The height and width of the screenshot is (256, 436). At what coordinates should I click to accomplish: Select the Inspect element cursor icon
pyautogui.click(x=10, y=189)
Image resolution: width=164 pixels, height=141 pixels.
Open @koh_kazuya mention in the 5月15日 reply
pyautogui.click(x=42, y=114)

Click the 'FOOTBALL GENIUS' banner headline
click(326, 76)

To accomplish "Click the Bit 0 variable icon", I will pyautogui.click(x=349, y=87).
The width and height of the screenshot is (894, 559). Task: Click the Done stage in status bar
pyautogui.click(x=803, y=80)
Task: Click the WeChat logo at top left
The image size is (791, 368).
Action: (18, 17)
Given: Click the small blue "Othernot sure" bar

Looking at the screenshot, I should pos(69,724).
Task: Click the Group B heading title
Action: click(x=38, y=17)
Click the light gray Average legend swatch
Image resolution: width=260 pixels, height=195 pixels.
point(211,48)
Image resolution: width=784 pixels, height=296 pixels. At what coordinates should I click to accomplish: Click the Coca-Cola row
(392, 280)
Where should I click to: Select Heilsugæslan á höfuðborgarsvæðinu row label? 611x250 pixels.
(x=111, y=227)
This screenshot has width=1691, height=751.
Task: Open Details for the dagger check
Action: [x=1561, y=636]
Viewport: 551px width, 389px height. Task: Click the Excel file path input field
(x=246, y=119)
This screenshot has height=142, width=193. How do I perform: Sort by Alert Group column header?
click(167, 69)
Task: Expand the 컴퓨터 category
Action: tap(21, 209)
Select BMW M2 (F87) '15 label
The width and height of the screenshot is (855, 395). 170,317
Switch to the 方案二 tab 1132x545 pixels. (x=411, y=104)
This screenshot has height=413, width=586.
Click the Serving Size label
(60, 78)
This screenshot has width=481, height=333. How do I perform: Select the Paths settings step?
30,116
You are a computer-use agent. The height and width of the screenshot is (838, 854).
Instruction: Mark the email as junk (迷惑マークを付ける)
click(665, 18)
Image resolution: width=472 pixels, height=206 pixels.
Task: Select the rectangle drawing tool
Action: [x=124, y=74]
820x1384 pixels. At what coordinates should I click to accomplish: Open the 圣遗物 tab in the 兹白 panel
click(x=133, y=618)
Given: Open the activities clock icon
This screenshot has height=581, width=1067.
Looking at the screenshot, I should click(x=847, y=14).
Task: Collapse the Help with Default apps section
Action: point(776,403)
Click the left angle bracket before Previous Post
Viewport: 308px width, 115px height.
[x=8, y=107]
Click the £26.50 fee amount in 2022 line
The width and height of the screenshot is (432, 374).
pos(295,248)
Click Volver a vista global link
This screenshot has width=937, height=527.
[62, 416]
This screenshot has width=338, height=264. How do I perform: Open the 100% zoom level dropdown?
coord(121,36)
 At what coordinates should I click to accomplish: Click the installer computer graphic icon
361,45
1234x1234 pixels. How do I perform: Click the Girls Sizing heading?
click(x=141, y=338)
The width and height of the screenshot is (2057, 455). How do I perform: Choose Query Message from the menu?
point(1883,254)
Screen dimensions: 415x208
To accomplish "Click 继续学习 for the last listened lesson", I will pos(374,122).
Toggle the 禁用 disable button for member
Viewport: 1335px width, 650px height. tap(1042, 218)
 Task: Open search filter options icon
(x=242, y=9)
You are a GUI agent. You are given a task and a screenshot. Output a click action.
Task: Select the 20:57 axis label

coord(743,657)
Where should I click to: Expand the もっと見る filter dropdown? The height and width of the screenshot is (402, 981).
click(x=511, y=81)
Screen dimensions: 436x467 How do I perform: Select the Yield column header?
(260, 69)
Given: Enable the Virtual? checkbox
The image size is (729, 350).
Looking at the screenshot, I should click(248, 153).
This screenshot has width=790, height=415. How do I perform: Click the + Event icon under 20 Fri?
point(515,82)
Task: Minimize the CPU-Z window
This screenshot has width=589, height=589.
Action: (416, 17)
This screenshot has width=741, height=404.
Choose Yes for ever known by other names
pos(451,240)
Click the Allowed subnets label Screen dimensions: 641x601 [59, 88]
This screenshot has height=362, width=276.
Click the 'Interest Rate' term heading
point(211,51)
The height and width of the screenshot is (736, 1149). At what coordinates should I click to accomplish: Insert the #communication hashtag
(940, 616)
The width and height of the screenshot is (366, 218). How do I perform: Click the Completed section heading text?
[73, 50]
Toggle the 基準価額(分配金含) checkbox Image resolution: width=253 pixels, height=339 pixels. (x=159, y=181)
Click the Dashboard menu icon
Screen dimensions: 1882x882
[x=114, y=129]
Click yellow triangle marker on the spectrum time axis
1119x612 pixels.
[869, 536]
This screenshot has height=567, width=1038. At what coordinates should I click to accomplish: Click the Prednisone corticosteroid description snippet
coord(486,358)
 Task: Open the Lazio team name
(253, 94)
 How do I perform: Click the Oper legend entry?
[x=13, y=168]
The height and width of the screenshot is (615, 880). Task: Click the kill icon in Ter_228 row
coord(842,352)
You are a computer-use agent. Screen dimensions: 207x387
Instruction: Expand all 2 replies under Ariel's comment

:: Instructions to follow ::
Pull out every line above that holds the word "will".

:: Task result ::
To accomplish "Click the Bit 0 variable icon", I will pyautogui.click(x=349, y=87).
To accomplish "Click 继续学习 for the last listened lesson", I will pos(374,122).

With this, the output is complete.